India’s Ministry of Finance has announced the imposition of definitive anti-dumping duties for five years on solar glass products originating in or exported from China and Vietnam, effective retroactively from December 4, 2024. The duty rates range from 570 to 664 per metric ton and apply to patterned tempered glass (whether coated or uncoated) with a light transmittance of not less than 90.5%, a thickness not exceeding 4.2 millimeters, and any side exceeding 1,500 millimeters in length.

In its notification, the Ministry of Finance highlighted that during the investigation period, the volume of dumped imports of the relevant products from China and Vietnam surged significantly “both in absolute terms and relative proportions,” and these products were exported to India at dumped prices, causing material injury to the domestic industry. The decision follows an investigation initiated by the Directorate General of Trade Remedies (DGTR), under India’s Ministry of Commerce and Industry, in response to a petition filed by Borosil Renewables Limited, a domestic solar glass manufacturer.
Borosil welcomed the government’s decision, stating, “We firmly believe this move will restore fair competition, create a level playing field for domestic manufacturers, and accelerate the rapid expansion and exponential growth of India’s solar glass industry.”

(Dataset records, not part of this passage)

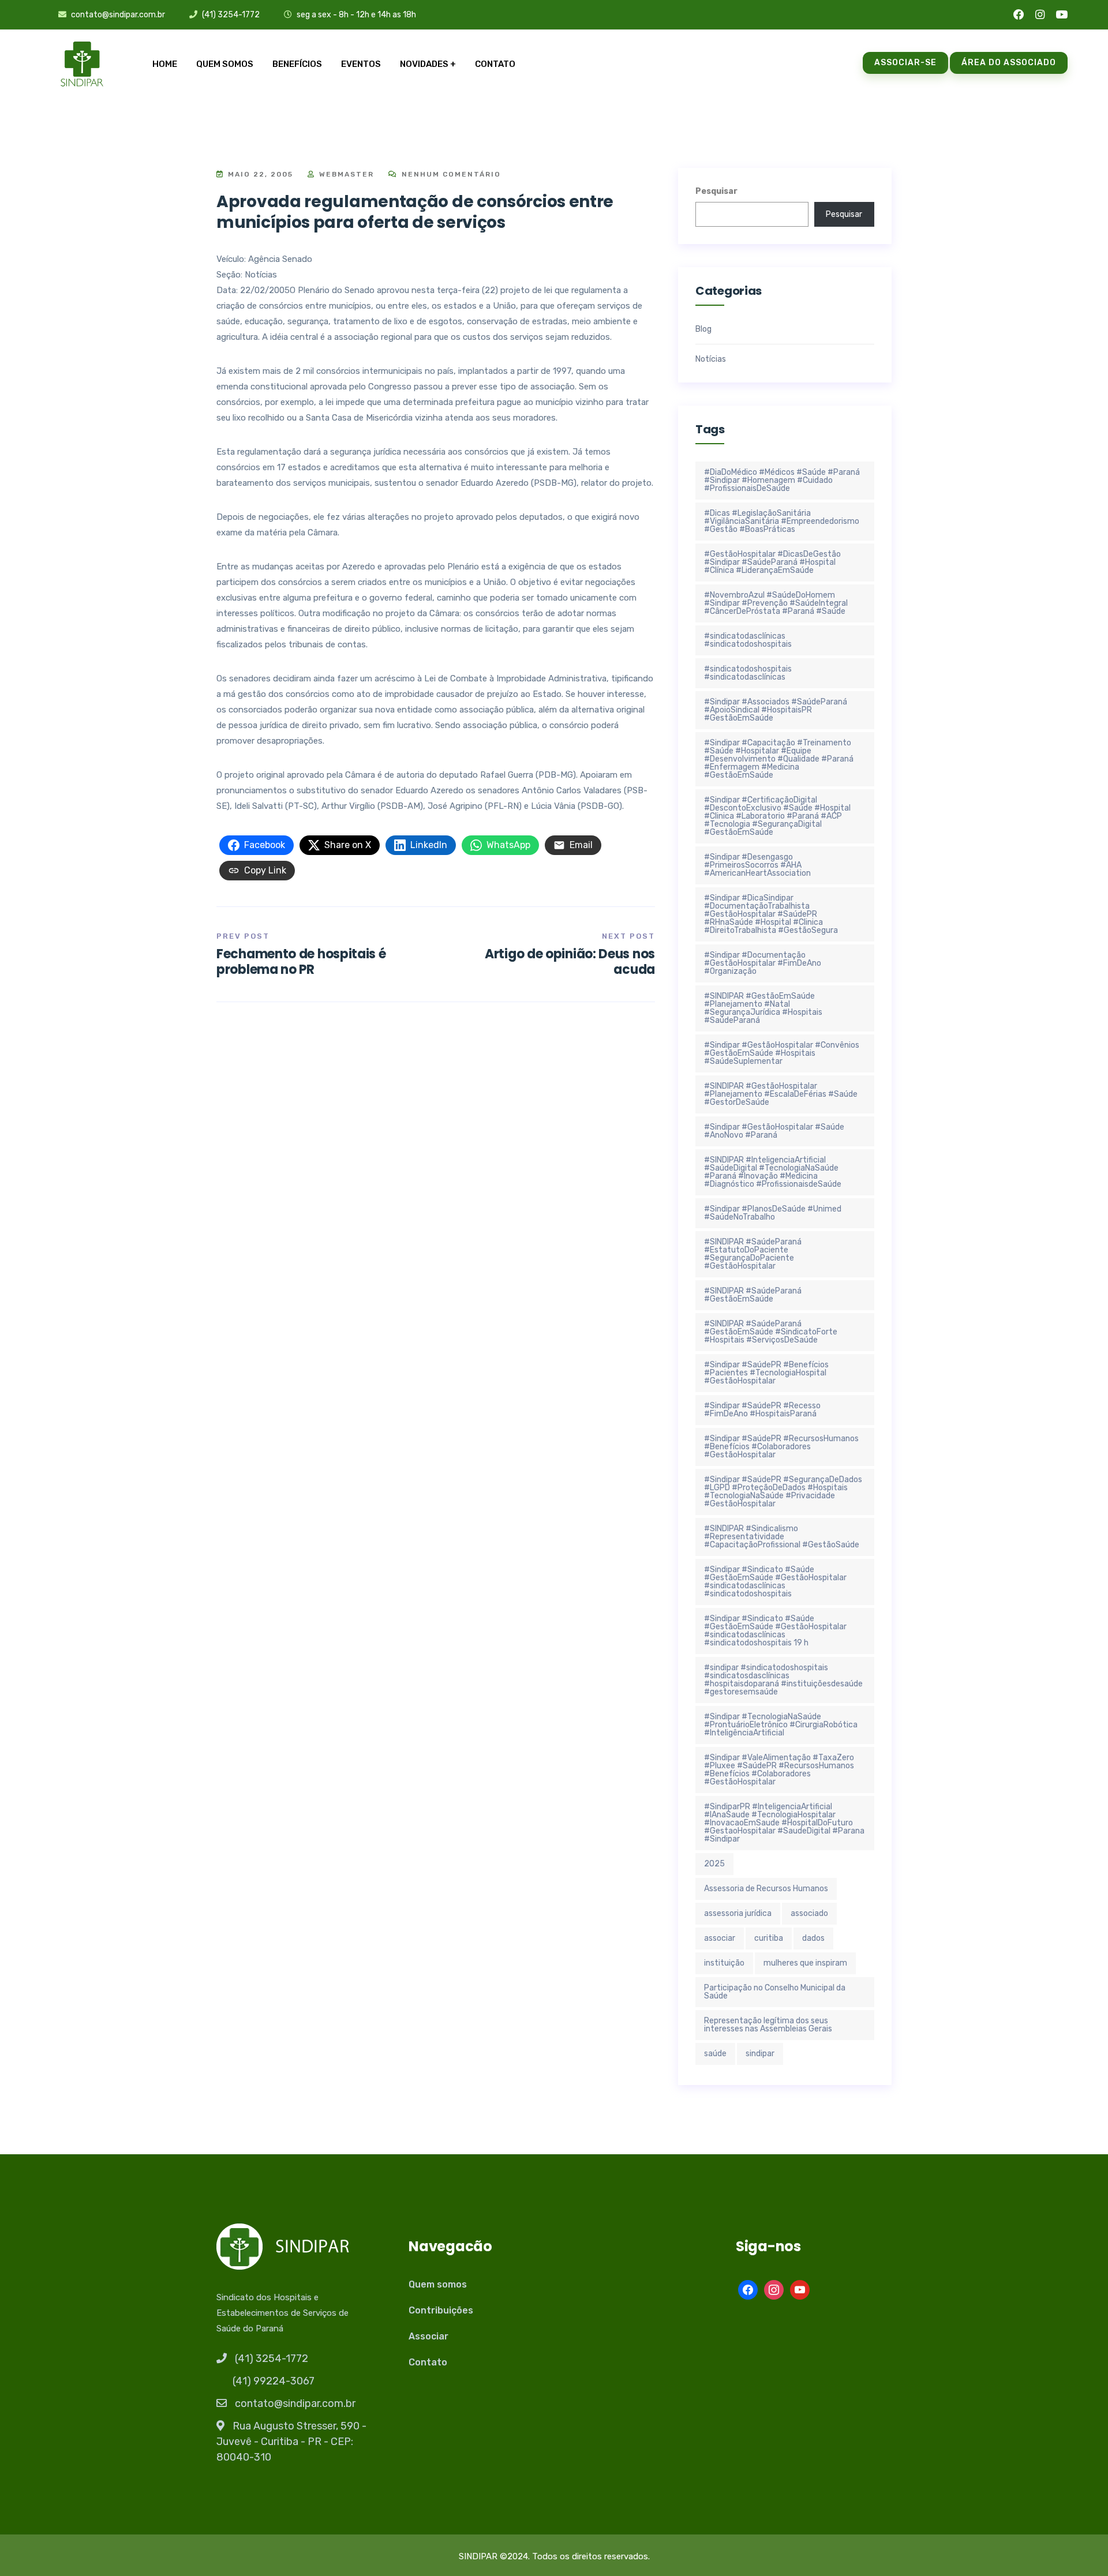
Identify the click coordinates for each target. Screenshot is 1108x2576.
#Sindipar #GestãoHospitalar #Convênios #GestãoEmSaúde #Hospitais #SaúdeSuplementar (781, 1053)
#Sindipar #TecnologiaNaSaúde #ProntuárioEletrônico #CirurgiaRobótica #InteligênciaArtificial (781, 1725)
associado (809, 1913)
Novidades (424, 64)
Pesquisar (716, 191)
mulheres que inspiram (805, 1963)
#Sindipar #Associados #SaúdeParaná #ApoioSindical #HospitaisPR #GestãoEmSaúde (775, 710)
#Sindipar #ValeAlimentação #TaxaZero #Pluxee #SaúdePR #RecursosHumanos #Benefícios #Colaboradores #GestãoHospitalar (779, 1770)
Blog (703, 329)
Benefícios (297, 64)
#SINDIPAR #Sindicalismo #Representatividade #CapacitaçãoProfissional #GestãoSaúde (781, 1537)
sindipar (760, 2053)
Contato (495, 64)
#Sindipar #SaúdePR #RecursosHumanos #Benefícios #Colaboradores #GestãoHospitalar (781, 1447)
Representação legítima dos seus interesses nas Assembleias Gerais (768, 2025)
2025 (714, 1864)
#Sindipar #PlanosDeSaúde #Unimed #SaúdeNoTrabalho (772, 1213)
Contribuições (441, 2310)
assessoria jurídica (738, 1913)
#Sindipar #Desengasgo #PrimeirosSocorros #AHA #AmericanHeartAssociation (757, 865)
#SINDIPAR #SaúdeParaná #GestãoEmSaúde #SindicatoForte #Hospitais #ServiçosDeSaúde (770, 1332)
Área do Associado (1008, 63)
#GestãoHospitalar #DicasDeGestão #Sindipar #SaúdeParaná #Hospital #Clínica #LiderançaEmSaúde (772, 562)
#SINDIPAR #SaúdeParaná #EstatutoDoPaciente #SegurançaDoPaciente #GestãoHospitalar (753, 1254)
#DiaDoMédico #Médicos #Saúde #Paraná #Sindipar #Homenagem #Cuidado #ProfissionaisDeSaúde (782, 480)
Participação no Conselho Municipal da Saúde (774, 1992)
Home (164, 64)
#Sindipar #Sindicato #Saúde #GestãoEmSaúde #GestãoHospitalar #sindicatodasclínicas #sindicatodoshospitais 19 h (775, 1631)
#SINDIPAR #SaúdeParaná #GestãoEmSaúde (753, 1295)
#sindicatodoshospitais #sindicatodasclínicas (748, 673)
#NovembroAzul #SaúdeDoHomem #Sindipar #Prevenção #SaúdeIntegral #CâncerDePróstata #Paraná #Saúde (776, 603)
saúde (715, 2053)
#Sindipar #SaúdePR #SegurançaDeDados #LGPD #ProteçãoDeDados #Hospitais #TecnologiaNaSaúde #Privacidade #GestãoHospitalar (783, 1492)
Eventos (361, 64)
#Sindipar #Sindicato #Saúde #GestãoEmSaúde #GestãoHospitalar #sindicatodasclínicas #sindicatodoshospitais (775, 1582)
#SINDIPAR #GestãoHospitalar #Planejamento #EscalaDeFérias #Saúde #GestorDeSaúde (781, 1094)
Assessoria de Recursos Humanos (766, 1888)
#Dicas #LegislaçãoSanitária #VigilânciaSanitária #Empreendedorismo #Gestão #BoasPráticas (781, 521)
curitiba (768, 1938)
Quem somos (224, 64)
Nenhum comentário (450, 174)
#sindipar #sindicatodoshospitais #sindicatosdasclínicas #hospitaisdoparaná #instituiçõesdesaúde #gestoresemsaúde (783, 1680)
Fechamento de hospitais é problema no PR (301, 961)
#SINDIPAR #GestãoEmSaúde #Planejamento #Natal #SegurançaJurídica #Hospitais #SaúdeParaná (763, 1008)
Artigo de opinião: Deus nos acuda (570, 961)
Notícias (710, 359)
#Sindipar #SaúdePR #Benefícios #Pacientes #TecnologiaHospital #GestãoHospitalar (766, 1373)
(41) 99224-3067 (274, 2381)
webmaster (345, 174)
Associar (428, 2336)
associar (719, 1938)
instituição (724, 1963)
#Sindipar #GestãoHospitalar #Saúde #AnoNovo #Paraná (774, 1131)
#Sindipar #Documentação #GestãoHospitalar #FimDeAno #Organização (762, 963)
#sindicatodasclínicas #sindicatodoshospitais (748, 640)
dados (813, 1938)
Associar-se (905, 63)
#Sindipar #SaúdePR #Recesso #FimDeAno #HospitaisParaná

Borosil currently boasts a solar glass production capacity of 1,350 tons per day, equivalent to an annual capacity of approximately 8.5 GW, serving over 100 customers. The company also operates a 350-ton-per-day facility in Germany, comprising two production lines operated by GMB. However, GMB incurred losses in the first half of the fiscal year ending September 30, 2024, due to substantial dumping of solar modules from Southeast Asia, sluggish European market demand, and the government’s lack of support for domestic module manufacturing. As a result, GMB’s German production lines have been fully suspended.
Despite these challenges, Borosil remains optimistic about the industry’s prospects and plans to expand its total capacity to 1,850 tons per day, equivalent to an annual capacity of approximately 12 GW, by the end of 2026. The company stated, “The expansion plan has been promptly restarted following the implementation of the anti-dumping duties.”
According to Borosil’s financial results, in the fourth quarter of fiscal year 2025 (ending March 31, 2025), the company’s operating revenue increased by 43.9% year-on-year and 18.9% quarter-on-quarter. For the full fiscal year 2025, revenue grew by approximately 12% year-on-year. The company attributed this growth primarily to a 10% increase in sales volume and a 2% rise in selling prices. However, export sales for fiscal year 2025 declined to INR 9.17 billion (approximately 11.05 million), down from INR 19.97 billion (approximately 24.06 million) in the previous year. Borosil attributed this drop to a sharp decline in European market demand, particularly due to the impact of Chinese dumped low-priced modules, and reduced installations in Turkey.
Although FOB prices fell by 32% in the first eight months of 2024 due to dumped Chinese products, Borosil noted that prices began to recover following the implementation of provisional anti-dumping duties on December 4, 2024.